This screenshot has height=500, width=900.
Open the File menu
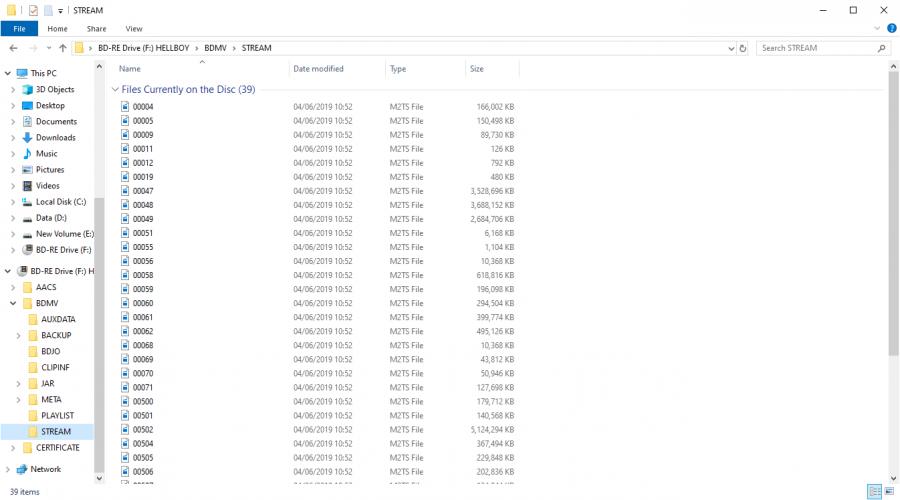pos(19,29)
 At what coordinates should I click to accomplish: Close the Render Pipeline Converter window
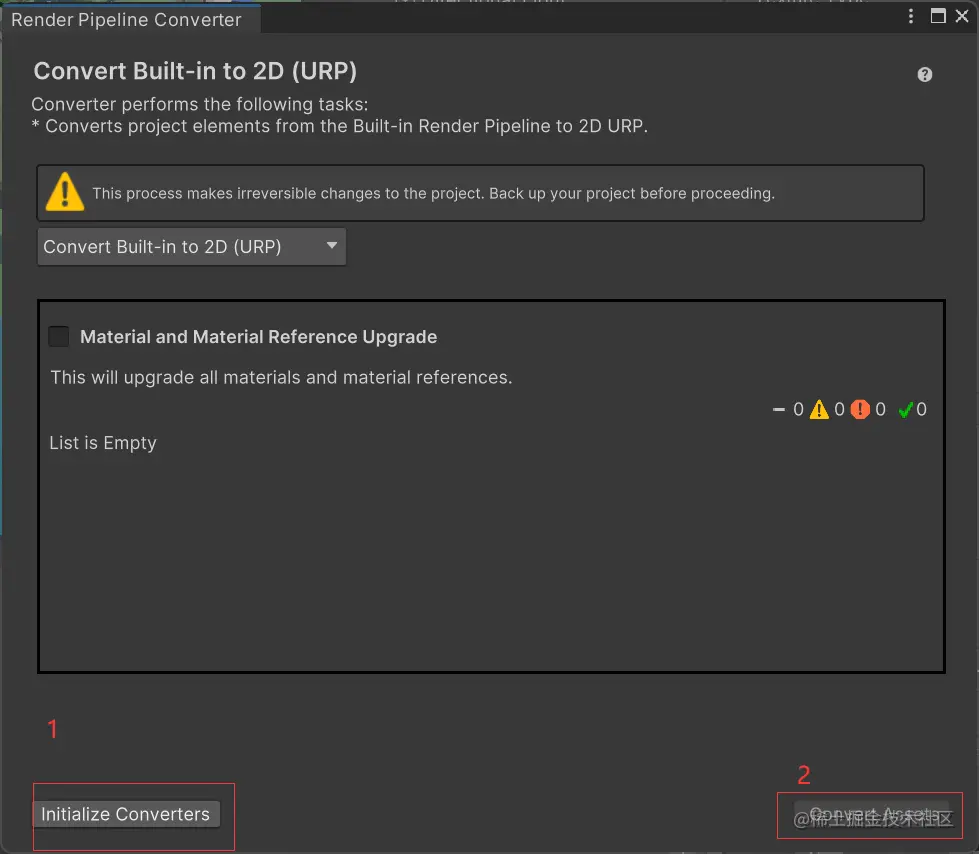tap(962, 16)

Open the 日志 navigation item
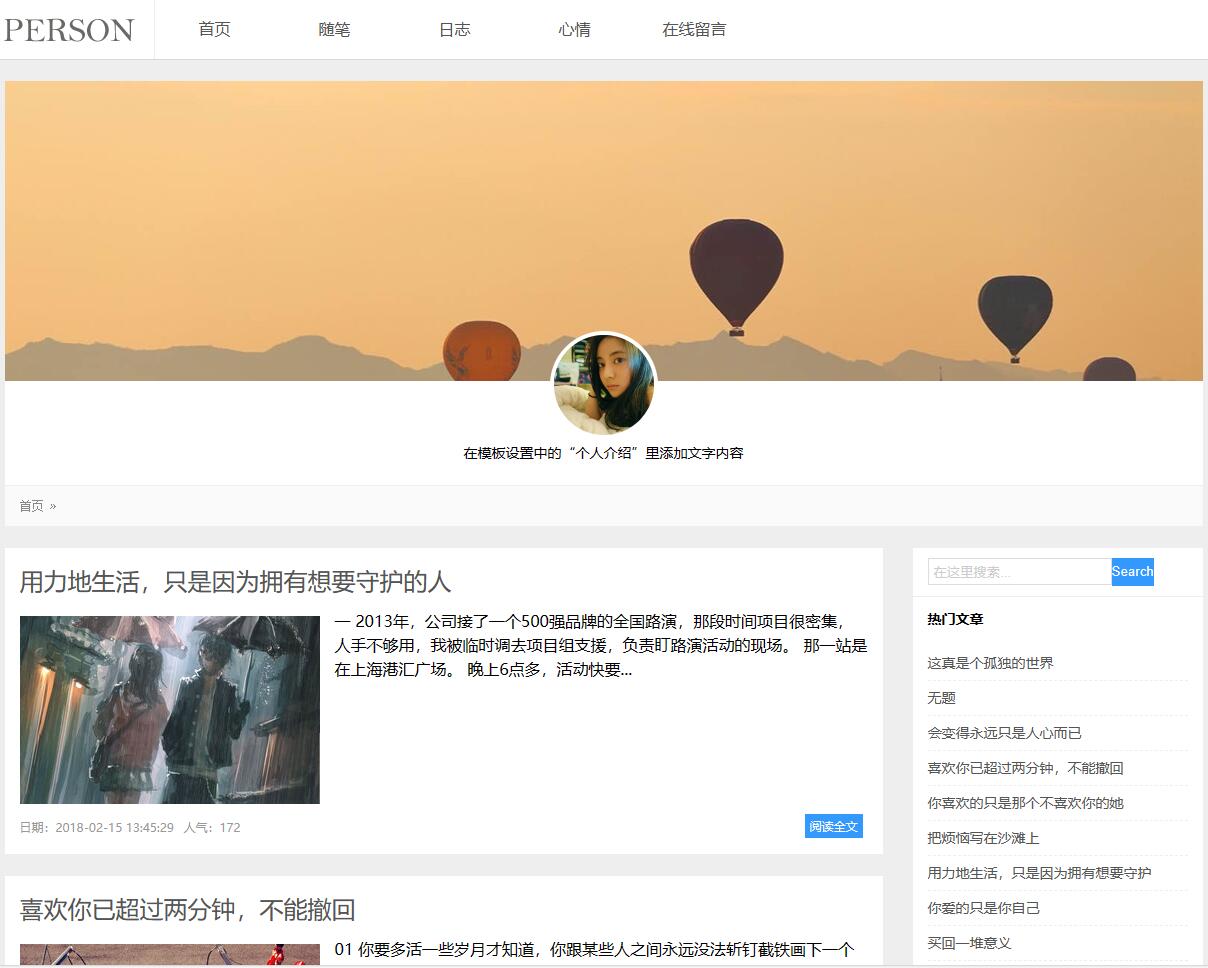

###

▶ **Exercise instructions**: Before printing the records again, strip out the pictures; change nothing else.

▶ **Exercise output**:
This screenshot has height=500, width=900.
Open the File menu
pos(19,29)
 At what coordinates should I click to accomplish: Close the Render Pipeline Converter window
tap(962, 16)

Open the 日志 navigation item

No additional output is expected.